Pour les éditeurs, c’est un moyen efficace de de lever des fonds même si il faut garder à l’esprit qu’une campagne en elle-même n’est pas gratuite : nécessité d’avoir déjà des éléments à présenter même si le projet n’aboutit pas (Eric Hanuise en avait parlé lors de la campagne Twin Tin bots), et pourcentage retenu par la plateforme en cas de réussite.
Pour les joueurs et les auteurs, c’est la possibilité de voir édités des jeux un peu hors-norme (Coin Age), malgré un public restreint ou avec un matériel amélioré grâce à la levée de fond (le but du futur KS pour Zombie 15 visiblement)…
La seule crainte qu’on puisse avoir, c’est la multiplication de gros jeux mal branlés. Mais on commence aussi à avoir quelques exemples qui montrent qu’il est possible de capitaliser sur un bon jeu pour sortir des extensions (cf les différents KS pour Zombicide).
Ce n’est pas une découverte en soi, c’est le cas dans l’édition traditionnelle depuis longtemps, mais ça prouve que sur Kickstarter aussi, la qualité paye sur le long terme.
Pour les boutiques, enfin, je ne pense pas que ce soit réellement un danger. Ce qui risque de tuer mon crémier, ce n’est pas que quelques riches téméraires aient fait le pari de prendre Zombicide sur Kickstarter. Au contraire, ceux là ont permis au jeu d’exister, puis il ont fait parler du jeu autour d’eux, ce qui en a fait aussi un succès en boutique.
Par contre, ce qui risque de tuer mon crémier (et j’enfonce une porte ouverte), ce sont les Zombicides moins chers sur phililudik.com que chez lui.
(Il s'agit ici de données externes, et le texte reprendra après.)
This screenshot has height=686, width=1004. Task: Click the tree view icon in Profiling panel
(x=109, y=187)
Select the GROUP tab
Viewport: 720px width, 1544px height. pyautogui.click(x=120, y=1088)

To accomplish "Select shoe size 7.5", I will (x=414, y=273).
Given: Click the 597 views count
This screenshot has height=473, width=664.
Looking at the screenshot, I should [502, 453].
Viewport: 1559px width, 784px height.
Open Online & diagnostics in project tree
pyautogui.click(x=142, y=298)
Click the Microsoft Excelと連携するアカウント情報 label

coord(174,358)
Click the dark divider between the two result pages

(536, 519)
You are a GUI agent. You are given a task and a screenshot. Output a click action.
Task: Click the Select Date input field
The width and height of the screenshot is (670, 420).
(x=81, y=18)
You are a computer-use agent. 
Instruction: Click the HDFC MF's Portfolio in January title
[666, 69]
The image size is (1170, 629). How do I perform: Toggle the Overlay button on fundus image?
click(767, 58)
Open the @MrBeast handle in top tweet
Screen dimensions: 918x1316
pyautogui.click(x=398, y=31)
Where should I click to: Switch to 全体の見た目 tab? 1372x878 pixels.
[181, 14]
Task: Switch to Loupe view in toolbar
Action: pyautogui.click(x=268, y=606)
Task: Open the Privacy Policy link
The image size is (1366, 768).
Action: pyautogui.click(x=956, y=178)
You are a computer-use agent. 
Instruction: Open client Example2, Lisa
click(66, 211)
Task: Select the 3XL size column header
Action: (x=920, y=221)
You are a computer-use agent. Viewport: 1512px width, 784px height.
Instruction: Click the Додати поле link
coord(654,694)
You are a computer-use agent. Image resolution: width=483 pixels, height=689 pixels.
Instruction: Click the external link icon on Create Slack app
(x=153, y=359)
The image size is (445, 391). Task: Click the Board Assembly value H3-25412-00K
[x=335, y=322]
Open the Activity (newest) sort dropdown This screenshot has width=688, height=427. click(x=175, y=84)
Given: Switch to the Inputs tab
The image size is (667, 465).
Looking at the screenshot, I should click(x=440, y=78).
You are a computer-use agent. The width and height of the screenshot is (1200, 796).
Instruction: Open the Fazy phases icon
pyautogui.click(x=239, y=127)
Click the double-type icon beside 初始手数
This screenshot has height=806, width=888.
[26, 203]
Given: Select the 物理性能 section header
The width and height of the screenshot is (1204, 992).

Surtout que phililudik a des stocks qu’il n’a pas forcement (des tuiles, des zombie dogs, etc.) et qu’ils livrent en 48h alors que mon crémier et son client sont obligé d’attendre sa prochaine grosse commande de la boutique.
A propos du manque d’enthousiasme autour du financement participatif en Europe, je crois que le problème n’est pas culturel, mais simplement une histoire de langues, de morcelage de la clientèle (vous allez souvent sur des plateforme de financement allemande ou italiennes?, moi jamais) et donc de masse critique pour lancer une production.
Pour le jeu de rôle, par exemple, ça marche plutôt bien en France.
Edit:
[Edit: j’ai rajouté un sondage du coup, en espérant que Karis ne m’en veuille pas d’avoir choisi Ystari pour l’exemple. Vous pouvez remplacer “Ystari” par n’importe quelle éditeur que vous aimez.]
Le cas Ystari est intéressant, je pense.
Ce sont des jeux à petit tirage (sans offense)
=> Kickstarter pourrait leur permettre des risques sur des jeux qu’ils jugent à l’heure actuel trop dangereux à éditer parce que s’adressant à un public encore plus pointu -et donc plus restreint- que d’habitude.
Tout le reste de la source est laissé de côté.